Generally, it means that a person should be of sound mind and understanding and have sufficient capacity to appreciate the various dispositions of property that would be put into effect with his or her execution of the Will. In other words, the testator must:
(1) understand that they are giving their property to one or more objects of his or her regard;
(2) have the capacity to comprehend the extent of their property and the nature of the claims of others to whom they are giving nothing under the Will.
In the case of a deceased who committed suicide, a question that may arise is whether a person who is about to commit suicide has the appropriate testamentary capacity to be able to execute a Will?

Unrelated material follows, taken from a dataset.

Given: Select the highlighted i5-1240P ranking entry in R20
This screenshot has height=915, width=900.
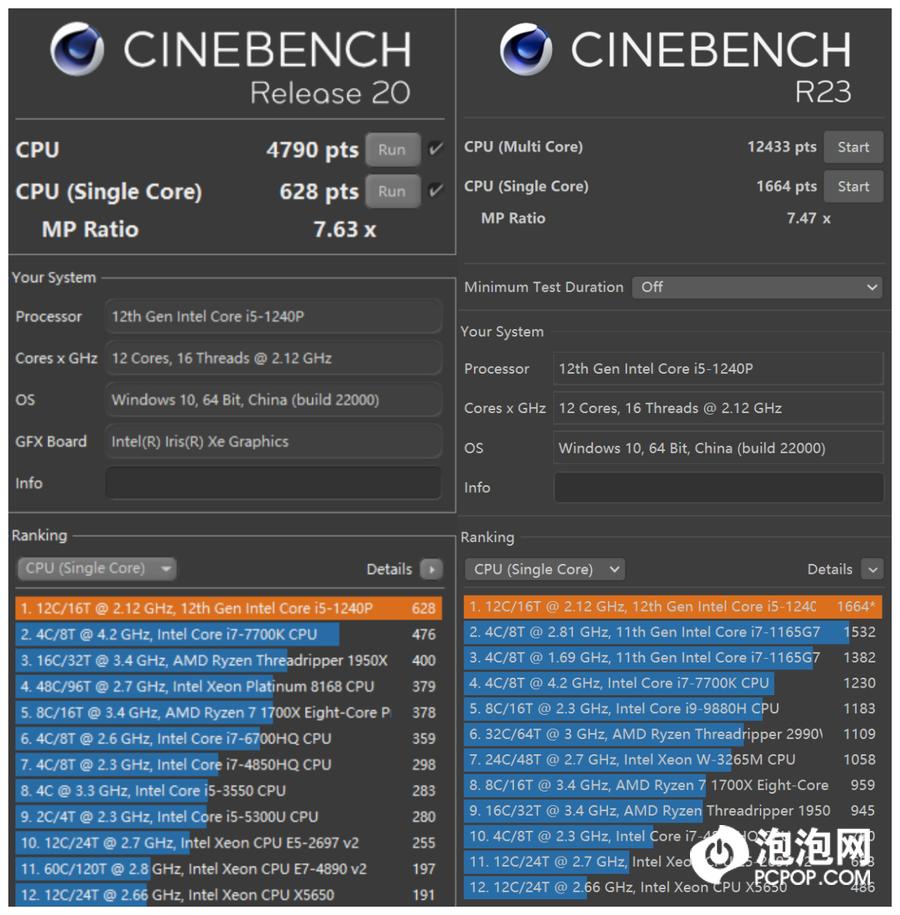Looking at the screenshot, I should click(x=200, y=606).
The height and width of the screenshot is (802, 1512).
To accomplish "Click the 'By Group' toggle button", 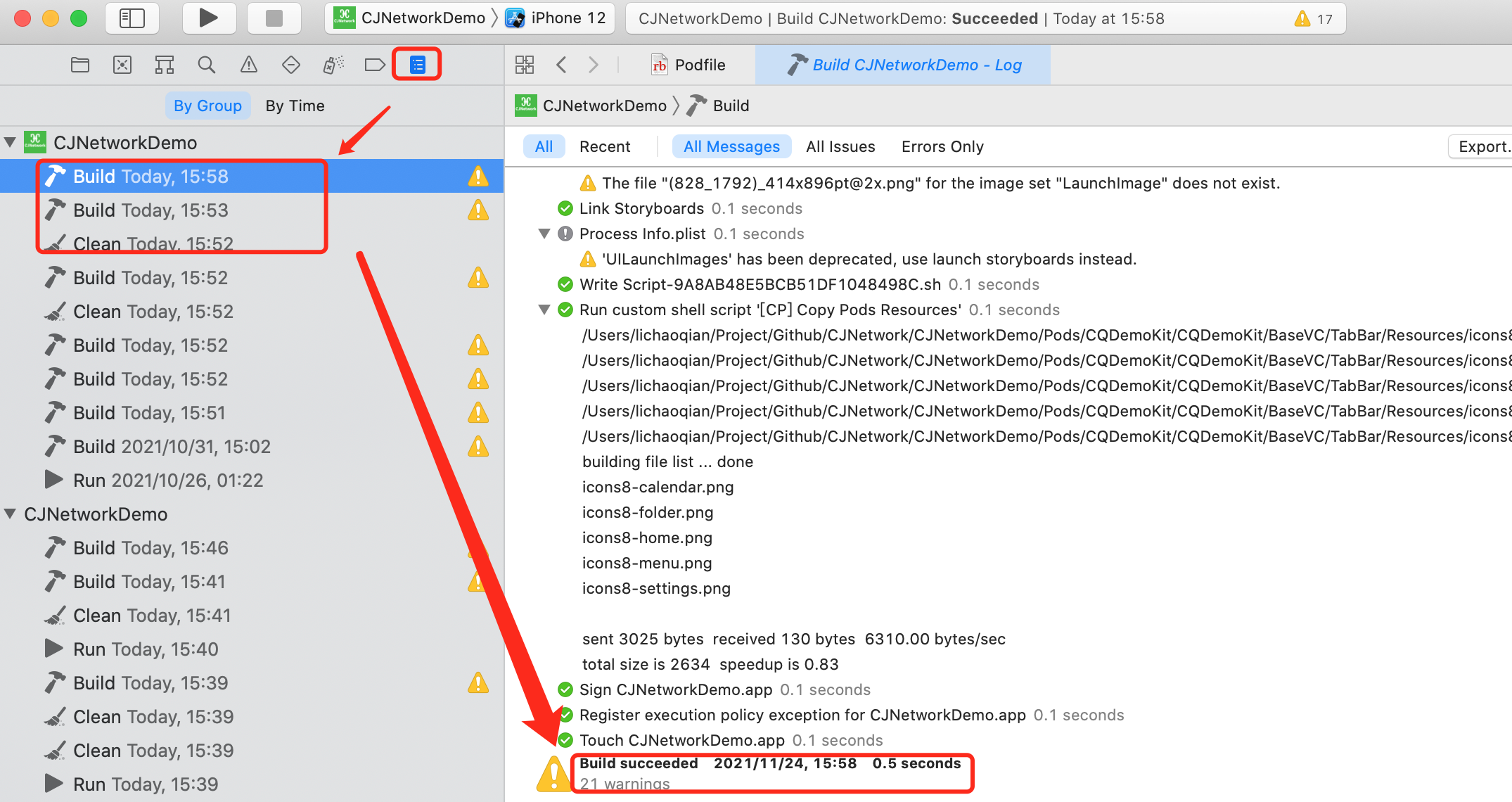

In that regard, it is important to remember that the onus is on the person who is propounding the Will – in other words applying to the court for an order that the Will is valid. In the usual course, there is certainly no presumption against the testamentary capacity of a testator. Indeed, it is quite the opposite. However, in cases where a proposition is made that a death (suicide) note is the last valid will and testament of a testator, it is more likely that someone may object. That is especially the case where an expected beneficiary is disinherited under such a circumstance.
As soon as capacity is called into question, the onus lies on the party propounding the Will to affirm testamentary capacity.
Suicide, in itself, does not equate to testamentary incapacity – although it is a circumstance that may be considered. In fact, a testator may have testamentary capacity even if they are not of entirely sound mind. That means that prior to committing suicide, a person can very well have testamentary capacity. If that is the case, then a death note can be considered a Holograph Will, which in Ontario, in accordance with section 6 of the Succession Law Reform Act, has the following requirements in order to be valid:
(1) It must be entirely in the testator’s hand writing; and
(2) It must be signed by the testator.
There is no requirement for witnesses in the case of a Holograph Will and it must be that the testator intended to dispose of their property after death.